WORK REQUIRED:
Render the span of entries that begins with the line containing "This screenshot has width=884, height=371." and ends with the line containing "click(x=139, y=38)", both included, as a Markdown table with the columns "Number" and "Line". Number each row in order and skip any blank lines.

EXERCISE MATERIALS:
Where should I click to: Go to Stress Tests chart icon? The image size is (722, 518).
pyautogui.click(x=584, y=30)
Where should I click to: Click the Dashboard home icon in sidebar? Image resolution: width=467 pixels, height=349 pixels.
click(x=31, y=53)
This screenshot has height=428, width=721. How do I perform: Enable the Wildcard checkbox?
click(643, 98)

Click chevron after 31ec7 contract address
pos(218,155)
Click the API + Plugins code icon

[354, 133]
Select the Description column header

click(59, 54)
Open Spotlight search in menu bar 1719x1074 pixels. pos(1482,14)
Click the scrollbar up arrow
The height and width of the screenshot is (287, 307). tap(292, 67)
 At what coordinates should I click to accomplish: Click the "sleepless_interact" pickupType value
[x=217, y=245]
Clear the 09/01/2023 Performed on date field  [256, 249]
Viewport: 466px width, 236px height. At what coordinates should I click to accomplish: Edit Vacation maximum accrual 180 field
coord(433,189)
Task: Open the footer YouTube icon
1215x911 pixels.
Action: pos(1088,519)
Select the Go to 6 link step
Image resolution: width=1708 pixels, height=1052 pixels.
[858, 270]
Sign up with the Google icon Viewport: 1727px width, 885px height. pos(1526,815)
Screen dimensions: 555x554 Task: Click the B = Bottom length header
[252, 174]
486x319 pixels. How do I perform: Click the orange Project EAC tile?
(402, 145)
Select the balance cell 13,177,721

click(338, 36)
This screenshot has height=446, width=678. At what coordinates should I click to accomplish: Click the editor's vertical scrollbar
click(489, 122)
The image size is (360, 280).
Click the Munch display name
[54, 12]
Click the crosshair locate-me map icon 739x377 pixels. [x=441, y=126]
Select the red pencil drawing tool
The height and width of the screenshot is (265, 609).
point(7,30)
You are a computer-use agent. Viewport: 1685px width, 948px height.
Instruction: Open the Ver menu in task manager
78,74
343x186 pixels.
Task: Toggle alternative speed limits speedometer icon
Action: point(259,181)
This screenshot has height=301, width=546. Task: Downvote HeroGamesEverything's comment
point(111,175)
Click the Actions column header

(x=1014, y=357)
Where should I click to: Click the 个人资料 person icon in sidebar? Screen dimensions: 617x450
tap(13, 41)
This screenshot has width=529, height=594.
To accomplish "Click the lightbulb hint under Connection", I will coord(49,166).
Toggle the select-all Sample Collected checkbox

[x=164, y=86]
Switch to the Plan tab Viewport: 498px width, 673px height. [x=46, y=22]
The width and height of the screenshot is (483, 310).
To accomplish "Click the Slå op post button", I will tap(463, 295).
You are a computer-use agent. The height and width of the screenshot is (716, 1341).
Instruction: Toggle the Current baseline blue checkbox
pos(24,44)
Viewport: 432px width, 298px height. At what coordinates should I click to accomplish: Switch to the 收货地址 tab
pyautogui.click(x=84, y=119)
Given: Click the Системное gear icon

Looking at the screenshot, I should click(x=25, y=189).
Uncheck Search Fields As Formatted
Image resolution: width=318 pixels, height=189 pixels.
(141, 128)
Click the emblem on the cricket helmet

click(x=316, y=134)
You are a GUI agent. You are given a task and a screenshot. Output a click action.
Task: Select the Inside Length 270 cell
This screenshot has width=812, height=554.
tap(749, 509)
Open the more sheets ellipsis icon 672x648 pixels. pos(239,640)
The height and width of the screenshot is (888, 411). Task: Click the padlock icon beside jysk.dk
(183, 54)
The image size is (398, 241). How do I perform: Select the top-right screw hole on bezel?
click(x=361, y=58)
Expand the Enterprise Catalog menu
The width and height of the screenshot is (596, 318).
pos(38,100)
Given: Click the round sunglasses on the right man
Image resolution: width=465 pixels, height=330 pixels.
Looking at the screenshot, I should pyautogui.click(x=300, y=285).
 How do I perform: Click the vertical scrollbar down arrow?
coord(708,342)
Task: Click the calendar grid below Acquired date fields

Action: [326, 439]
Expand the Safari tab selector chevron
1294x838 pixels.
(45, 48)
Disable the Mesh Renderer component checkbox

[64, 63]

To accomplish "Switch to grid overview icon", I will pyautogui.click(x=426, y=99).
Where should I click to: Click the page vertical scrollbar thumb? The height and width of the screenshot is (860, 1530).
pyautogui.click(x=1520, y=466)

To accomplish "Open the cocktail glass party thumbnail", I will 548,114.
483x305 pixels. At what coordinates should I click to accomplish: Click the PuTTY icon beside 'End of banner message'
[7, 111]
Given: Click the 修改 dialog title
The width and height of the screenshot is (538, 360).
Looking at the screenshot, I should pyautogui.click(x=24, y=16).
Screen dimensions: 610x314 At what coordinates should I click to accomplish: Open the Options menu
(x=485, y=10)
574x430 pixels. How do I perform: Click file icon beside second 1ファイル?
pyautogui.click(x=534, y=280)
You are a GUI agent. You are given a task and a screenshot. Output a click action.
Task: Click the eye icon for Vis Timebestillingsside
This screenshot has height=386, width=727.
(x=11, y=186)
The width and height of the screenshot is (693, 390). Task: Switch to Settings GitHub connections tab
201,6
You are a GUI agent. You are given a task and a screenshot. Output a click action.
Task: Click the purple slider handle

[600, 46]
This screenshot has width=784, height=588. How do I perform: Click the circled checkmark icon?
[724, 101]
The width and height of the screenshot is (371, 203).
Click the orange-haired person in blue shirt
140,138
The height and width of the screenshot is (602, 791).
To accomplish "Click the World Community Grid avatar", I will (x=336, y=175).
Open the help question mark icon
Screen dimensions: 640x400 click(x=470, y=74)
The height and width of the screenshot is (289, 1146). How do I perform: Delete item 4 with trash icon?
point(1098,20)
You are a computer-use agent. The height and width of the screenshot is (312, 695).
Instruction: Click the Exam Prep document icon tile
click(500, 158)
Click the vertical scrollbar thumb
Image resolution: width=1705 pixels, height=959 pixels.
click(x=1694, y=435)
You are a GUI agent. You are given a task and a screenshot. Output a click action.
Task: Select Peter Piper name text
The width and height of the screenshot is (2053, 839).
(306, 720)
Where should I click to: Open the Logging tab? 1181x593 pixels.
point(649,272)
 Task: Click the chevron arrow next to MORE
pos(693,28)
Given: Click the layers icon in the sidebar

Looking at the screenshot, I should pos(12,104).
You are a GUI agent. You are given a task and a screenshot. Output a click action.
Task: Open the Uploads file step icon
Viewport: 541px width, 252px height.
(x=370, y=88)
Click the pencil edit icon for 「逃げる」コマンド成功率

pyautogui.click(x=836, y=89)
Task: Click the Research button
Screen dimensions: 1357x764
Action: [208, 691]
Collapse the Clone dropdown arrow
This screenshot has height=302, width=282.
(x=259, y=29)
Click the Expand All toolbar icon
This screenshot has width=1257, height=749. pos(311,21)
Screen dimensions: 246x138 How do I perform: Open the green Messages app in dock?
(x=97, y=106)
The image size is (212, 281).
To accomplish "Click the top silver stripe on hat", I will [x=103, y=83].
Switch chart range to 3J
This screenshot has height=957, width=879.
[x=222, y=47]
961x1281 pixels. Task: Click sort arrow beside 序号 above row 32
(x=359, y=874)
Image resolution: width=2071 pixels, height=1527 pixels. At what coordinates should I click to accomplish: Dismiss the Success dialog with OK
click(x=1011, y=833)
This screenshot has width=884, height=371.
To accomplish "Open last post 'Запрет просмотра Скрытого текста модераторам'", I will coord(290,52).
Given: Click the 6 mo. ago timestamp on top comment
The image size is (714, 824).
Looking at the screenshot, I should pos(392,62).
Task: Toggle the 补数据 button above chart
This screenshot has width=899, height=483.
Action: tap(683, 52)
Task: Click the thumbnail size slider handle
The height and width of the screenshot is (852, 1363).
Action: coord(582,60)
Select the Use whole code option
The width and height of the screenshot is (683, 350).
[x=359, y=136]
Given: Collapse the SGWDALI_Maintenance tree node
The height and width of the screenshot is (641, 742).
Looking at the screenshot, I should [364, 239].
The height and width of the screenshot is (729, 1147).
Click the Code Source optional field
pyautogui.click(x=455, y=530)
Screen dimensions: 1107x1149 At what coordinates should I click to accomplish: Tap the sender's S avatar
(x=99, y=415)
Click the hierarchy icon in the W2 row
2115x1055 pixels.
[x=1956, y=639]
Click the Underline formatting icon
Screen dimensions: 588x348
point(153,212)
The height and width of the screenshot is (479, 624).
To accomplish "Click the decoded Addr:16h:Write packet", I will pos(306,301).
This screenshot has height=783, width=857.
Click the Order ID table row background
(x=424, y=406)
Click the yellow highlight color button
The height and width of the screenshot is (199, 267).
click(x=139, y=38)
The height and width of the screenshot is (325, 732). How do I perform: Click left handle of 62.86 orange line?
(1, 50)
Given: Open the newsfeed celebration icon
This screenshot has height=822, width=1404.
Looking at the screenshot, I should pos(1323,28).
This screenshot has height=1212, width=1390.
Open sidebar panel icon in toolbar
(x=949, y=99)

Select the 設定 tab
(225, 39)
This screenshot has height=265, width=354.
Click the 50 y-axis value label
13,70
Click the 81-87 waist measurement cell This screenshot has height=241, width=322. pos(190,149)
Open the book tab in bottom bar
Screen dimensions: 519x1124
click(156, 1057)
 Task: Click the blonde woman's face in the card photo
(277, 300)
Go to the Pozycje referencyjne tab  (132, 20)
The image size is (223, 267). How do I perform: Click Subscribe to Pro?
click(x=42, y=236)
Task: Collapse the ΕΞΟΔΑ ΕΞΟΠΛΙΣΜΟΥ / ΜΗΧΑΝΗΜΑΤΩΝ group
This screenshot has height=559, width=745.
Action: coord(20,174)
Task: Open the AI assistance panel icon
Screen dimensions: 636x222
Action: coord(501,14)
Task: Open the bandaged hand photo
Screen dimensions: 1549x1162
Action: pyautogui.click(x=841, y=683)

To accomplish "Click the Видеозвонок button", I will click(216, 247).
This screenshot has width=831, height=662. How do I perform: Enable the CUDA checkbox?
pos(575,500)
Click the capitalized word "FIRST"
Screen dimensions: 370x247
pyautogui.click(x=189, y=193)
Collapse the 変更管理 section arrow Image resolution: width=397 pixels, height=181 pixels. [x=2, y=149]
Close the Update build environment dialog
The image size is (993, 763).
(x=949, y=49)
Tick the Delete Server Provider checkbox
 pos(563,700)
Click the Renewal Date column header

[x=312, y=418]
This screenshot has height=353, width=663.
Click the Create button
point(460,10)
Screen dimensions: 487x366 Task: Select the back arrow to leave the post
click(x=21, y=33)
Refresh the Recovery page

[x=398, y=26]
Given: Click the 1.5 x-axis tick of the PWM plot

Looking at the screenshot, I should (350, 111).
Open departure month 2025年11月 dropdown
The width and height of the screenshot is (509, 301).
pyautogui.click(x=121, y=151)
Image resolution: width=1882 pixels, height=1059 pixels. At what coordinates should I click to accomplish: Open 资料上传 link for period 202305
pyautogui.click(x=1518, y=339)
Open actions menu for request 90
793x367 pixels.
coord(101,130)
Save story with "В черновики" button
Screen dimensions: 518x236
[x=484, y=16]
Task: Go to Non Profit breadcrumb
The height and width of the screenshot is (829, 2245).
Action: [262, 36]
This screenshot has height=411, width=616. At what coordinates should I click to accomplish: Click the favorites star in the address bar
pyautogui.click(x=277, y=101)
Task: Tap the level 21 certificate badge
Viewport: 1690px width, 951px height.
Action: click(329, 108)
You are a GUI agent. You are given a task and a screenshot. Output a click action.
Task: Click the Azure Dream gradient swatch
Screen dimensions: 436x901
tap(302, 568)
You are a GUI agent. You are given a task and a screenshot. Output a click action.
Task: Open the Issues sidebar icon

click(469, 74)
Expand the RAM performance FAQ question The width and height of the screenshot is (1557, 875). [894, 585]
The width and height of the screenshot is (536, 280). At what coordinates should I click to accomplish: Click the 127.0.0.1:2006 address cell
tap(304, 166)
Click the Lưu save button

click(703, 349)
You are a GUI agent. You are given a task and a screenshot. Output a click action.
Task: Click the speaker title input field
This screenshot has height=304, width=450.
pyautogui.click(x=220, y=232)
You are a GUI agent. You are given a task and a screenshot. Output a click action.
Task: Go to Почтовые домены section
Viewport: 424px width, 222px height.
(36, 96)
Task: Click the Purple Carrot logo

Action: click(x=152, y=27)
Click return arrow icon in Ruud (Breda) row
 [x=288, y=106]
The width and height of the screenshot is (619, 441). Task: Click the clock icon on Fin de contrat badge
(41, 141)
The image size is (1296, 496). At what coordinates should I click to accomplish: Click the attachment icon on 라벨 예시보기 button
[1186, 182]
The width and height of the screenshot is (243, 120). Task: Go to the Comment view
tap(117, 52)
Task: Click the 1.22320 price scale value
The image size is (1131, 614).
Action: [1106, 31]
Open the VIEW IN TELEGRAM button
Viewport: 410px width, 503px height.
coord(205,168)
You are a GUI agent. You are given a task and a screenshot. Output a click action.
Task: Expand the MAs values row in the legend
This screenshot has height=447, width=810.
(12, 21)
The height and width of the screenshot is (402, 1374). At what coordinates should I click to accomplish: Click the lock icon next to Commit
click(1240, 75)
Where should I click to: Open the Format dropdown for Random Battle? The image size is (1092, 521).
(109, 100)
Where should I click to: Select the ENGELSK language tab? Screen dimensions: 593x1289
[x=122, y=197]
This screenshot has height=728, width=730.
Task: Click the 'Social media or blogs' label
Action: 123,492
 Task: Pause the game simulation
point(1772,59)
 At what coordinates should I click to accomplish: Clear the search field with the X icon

EXERCISE OUTPUT:
| Number | Line |
|---|---|
| 1 | This screenshot has width=884, height=371. |
| 2 | To accomplish "Open last post 'Запрет просмотра Скрытого текста модераторам'", I will coord(290,52). |
| 3 | Given: Click the 6 mo. ago timestamp on top comment |
| 4 | The image size is (714, 824). |
| 5 | Looking at the screenshot, I should pos(392,62). |
| 6 | Task: Toggle the 补数据 button above chart |
| 7 | This screenshot has width=899, height=483. |
| 8 | Action: tap(683, 52) |
| 9 | Task: Click the thumbnail size slider handle |
| 10 | The height and width of the screenshot is (852, 1363). |
| 11 | Action: coord(582,60) |
| 12 | Select the Use whole code option |
| 13 | The width and height of the screenshot is (683, 350). |
| 14 | [x=359, y=136] |
| 15 | Given: Collapse the SGWDALI_Maintenance tree node |
| 16 | The height and width of the screenshot is (641, 742). |
| 17 | Looking at the screenshot, I should [364, 239]. |
| 18 | The height and width of the screenshot is (729, 1147). |
| 19 | Click the Code Source optional field |
| 20 | pyautogui.click(x=455, y=530) |
| 21 | Screen dimensions: 1107x1149 At what coordinates should I click to accomplish: Tap the sender's S avatar |
| 22 | (x=99, y=415) |
| 23 | Click the hierarchy icon in the W2 row |
| 24 | 2115x1055 pixels. |
| 25 | [x=1956, y=639] |
| 26 | Click the Underline formatting icon |
| 27 | Screen dimensions: 588x348 |
| 28 | point(153,212) |
| 29 | The height and width of the screenshot is (479, 624). |
| 30 | To accomplish "Click the decoded Addr:16h:Write packet", I will pos(306,301). |
| 31 | This screenshot has height=783, width=857. |
| 32 | Click the Order ID table row background |
| 33 | (x=424, y=406) |
| 34 | Click the yellow highlight color button |
| 35 | The height and width of the screenshot is (199, 267). |
| 36 | click(x=139, y=38) |